The results of the research are published in the Journal of Neuroscience.

"Plasticity in the brain is vital for learning and memory throughout life," Dr Pitcher said.

"It enables the brain to reorganise itself, responding to changes in environment, behaviour and stimuli by modifying the number and strength of connections between neurons and different brain areas. Plasticity is also important for recovery from brain damage.

"We know from past research that preterm-born children often experience motor, cognitive and learning difficulties. The growth of the brain is rapid between 20 and 37 weeks gestation, and being born even mildly preterm appears to subtly but significantly alter brain microstructure, neural connectivity and neurochemistry.

"However, the mechanisms that link this altered brain physiology with behavioural outcomes - such as memory and learning problems - have remained unknown."

The researchers compared preterm adolescents with those born at term, and also with term-born adults.

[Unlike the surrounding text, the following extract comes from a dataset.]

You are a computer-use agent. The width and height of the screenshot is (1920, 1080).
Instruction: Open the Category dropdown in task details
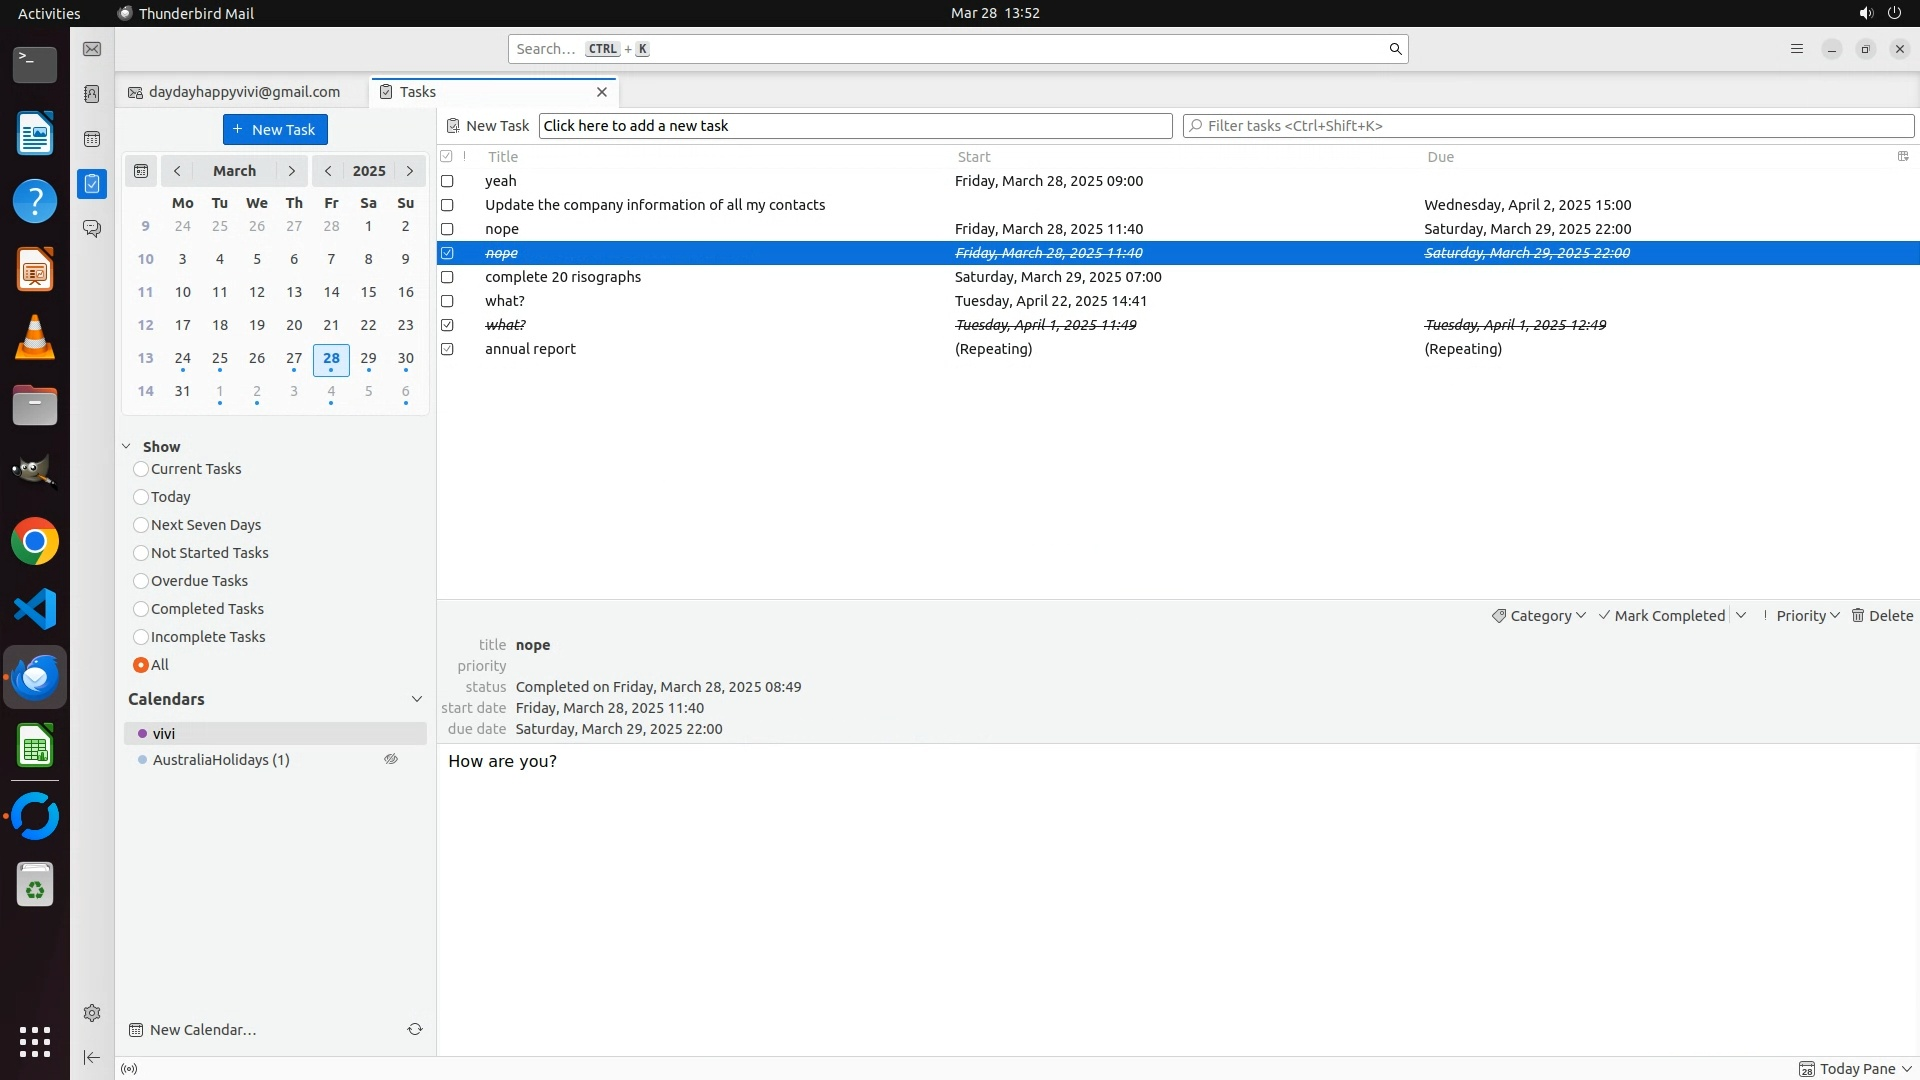(x=1539, y=616)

They used a non-invasive magnetic brain stimulation technique, inducing responses from the brain to obtain a measure of its plasticity. Levels of cortisol, normally produced in response to stress, were also measured to better understand the chemical and hormonal differences between the groups.

"Teenagers born preterm clearly showed reduced neuroplasticity in response to brain stimulation," Dr Pitcher said.

"Surprisingly, even very modest preterm birth was associated with a reduced brain response. On the other hand, term-born teenagers were highly 'plastic' compared with adults and the preterm teens.

"Preterm teens also had low levels of cortisol in their saliva, which was highly predictive of this reduced brain responsiveness. People often associate increased cortisol with stress, but cortisol fluctuates up and down normally over each 24-hour period and this plays a critical role in learning, the consolidation of new knowledge into memory and the later retrieval of those memories," she said.

"This might be important for the development of a possible therapy to overcome the neuroplasticity problem."